Chocolate fino, amigo da natureza
No município de Brasil Novo, na região do Xingu, agricultores familiares estão liderando a transformação do cacau em chocolate fino, consolidando a bioeconomia local. O movimento de verticalização da produção tem como uma de suas pioneiras Jiovana Lunelli, da Cacau Xingu, cuja fábrica em sistemas agroflorestais foi a primeira do estado a obter o registro artesanal. Mas Iradi Frutuoso (Frutuoso Chocolate) e Verônica Preuss (“Kakao Blumenn”), entre outros, têm ajudado Brasil Novo a se consolidar como uma das principais referências da cacauicultura no Pará.

Palafita sustentável
O engenheiro civil José Coelho transformou as memórias de sua infância na ilha de Santa Rita, em Juruti, marcada pelas dificuldades das cheias do Rio Amazonas, em uma solução inovadora: a Casa de Várzea. Seu projeto patenteado de palafita sustentável resolve o problema dos alagamentos comuns nas várzeas amazônicas. Isso se deve a um sistema de elevação hidráulica natural que permite que a casa acompanhe o movimento das cheias, evitando inundações. Além disso, a casa utiliza uma madeira biosintética durável (feita com 70% de resíduos vegetais, como caroço de açaí, e 30% de plástico reciclado) tratada com o princípio ativo da andiroba, que atua como repelente natural de insetos transmissores de doenças.

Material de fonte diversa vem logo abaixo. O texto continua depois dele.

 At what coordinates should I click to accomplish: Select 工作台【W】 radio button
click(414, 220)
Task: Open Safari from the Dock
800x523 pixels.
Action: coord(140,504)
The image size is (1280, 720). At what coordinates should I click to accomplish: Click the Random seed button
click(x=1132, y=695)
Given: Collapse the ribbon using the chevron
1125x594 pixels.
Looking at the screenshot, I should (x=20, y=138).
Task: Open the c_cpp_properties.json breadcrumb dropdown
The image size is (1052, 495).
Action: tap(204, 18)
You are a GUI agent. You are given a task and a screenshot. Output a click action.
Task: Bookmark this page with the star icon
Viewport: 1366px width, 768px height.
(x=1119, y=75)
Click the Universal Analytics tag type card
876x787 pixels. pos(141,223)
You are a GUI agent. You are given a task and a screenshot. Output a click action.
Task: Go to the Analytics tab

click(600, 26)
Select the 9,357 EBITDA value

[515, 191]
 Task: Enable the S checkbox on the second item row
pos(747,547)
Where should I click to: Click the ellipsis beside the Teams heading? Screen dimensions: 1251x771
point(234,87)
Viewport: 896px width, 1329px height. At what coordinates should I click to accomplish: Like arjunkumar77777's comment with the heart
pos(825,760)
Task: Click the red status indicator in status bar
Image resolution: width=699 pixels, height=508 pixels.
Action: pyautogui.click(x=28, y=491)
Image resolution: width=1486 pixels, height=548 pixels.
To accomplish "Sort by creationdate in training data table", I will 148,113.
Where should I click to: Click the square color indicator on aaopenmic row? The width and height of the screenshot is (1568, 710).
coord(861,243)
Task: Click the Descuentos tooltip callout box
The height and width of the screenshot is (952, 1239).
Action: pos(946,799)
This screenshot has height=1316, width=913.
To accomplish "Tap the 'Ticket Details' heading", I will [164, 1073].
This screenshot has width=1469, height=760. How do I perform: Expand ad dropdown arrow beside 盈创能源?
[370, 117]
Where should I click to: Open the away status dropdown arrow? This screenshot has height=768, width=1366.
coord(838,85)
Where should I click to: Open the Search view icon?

O projeto é totalmente sustentável.

Frutos da floresta em pé
A produtora Hortência Osaqui é a responsável por transformar o bacuri no símbolo de um empreendimento familiar de sucesso e sustentabilidade na Fazenda Bacuri, em Augusto Corrêa. Após assumir o legado de mais de 50 anos deixado por seu pai, Henrique Osaqui – que na década de 1970 iniciou o manejo agroflorestal para recuperar uma área degradada de 64 hectares –, ela inovou ao verticalizar a cadeia produtiva em 2009. Sua visão resultou na criação de uma agroindústria com a marca Osaqui, que hoje produz geleias, compotas e licores artesanais de frutas amazônicas como bacuri (simples e com pimenta), açaí e cupuaçu, todos com certificação orgânica e autorização para exportação para a Europa e os Estados Unidos, com todos os insumos básicos (exceto o açúcar orgânico) produzidos na própria fazenda.

Borracha + açaí = tênis
O empreendedor social Francisco Samonek está reativando seringais nativos e transformando o látex em uma cadeia de valor sustentável, com a Seringô. A empresa fabrica tênis a partir de 70% de borracha amazônica e 30% de caroço de açaí, em um processo artesanal, limpo e sem geração de resíduos. A startup inova ao integrar a extração do látex à dinâmica da agricultura familiar no Marajó, com capacitação para que as mais de 1.500 famílias envolvidas no empreendimento tenham uma renda melhor e possam vender tanto a matéria-prima quanto artesanato e biojoias feitas com recursos da floresta. A Seringô desenvolve uma tecnologia social que valorize o seringueiro como um empreendedor, gerando renda e um pagamento pela proteção da floresta.

Mudança de mentalidade
O agricultor Antônio Maurício Batista, de Itupiranga, no sudeste paraense, representa uma importante mudança de mentalidade na Amazônia. Após anos desmatando a floresta para plantar capim para gado – prática predominante em sua região –,o produtor inverteu seu caminho ao aderir aos Sistemas Agroflorestais (SAFs). Ele descobriu que plantar espécies produtivas como cacau e açaí, que dão sustento à família, também contribui para o meio ambiente. Com isso, ele conseguiu não apenas diversificar sua produção e aumentar a renda, mas também recuperar uma área degradada em sua propriedade.

Um banco de sementes
Na comunidade quilombola São Sebastião Cipoal, em Portel, na região do Marajó, o professor e especialista em educação no campo Maicon Oliveira está na linha de frente do combate à crise climática. Como participante do projeto Juventude Pelo Clima do Ipam (Instituto de Pesquisa Ambiental da Amazônia), ele criou um projeto que inclui a montagem de um banco de sementes, um “cofre” genético essencial para reflorestar áreas desmatadas ou com características desérticas no território quilombola. O banco não apenas garante acesso a sementes de qualidade, como também serve para preservar a ancestralidade e a saúde da comunidade, evitando a perda de espécies medicinais e garantindo alimentos para a escola local.